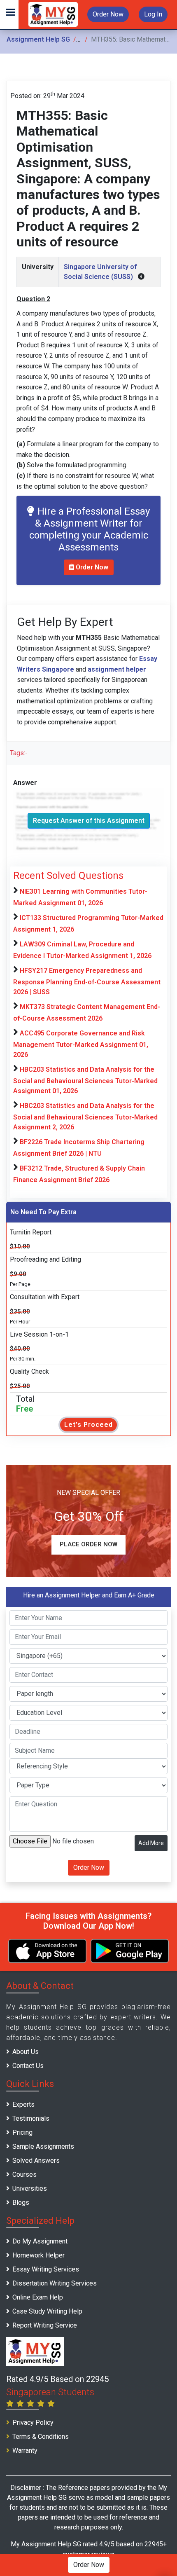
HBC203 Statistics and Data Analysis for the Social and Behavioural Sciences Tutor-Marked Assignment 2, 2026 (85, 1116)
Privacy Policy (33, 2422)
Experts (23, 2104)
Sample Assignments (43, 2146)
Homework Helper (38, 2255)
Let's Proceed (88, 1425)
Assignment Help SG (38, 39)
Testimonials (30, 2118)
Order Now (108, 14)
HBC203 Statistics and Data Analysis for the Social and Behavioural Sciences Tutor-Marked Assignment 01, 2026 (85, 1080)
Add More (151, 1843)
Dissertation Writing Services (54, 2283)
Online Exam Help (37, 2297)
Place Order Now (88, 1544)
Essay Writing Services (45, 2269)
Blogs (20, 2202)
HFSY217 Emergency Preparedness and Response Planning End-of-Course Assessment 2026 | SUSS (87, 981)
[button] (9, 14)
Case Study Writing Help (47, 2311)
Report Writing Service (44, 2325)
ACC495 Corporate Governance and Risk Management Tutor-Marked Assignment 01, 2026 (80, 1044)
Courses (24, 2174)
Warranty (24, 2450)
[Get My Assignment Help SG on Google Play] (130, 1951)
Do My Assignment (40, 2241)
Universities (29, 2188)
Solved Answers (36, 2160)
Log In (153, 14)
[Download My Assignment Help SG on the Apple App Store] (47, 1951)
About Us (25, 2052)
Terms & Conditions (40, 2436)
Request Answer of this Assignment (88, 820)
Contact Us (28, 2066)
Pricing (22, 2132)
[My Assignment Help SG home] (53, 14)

━━━━

* _What is required_
Copy exactly the line that contains "Dissertation Writing Services (54, 2283)" and all lines after it in the listing above, through the final line, and nothing else.

* _Answer section_
Dissertation Writing Services (54, 2283)
Online Exam Help (37, 2297)
Place Order Now (88, 1544)
Essay Writing Services (45, 2269)
Blogs (20, 2202)
HFSY217 Emergency Preparedness and Response Planning End-of-Course Assessment 2026 | SUSS (87, 981)
[button] (9, 14)
Case Study Writing Help (47, 2311)
Report Writing Service (44, 2325)
ACC495 Corporate Governance and Risk Management Tutor-Marked Assignment 01, 2026 (80, 1044)
Courses (24, 2174)
Warranty (24, 2450)
[Get My Assignment Help SG on Google Play] (130, 1951)
Do My Assignment (40, 2241)
Universities (29, 2188)
Solved Answers (36, 2160)
Log In (153, 14)
[Download My Assignment Help SG on the Apple App Store] (47, 1951)
About Us (25, 2052)
Terms & Conditions (40, 2436)
Request Answer of this Assignment (88, 820)
Contact Us (28, 2066)
Pricing (22, 2132)
[My Assignment Help SG home] (53, 14)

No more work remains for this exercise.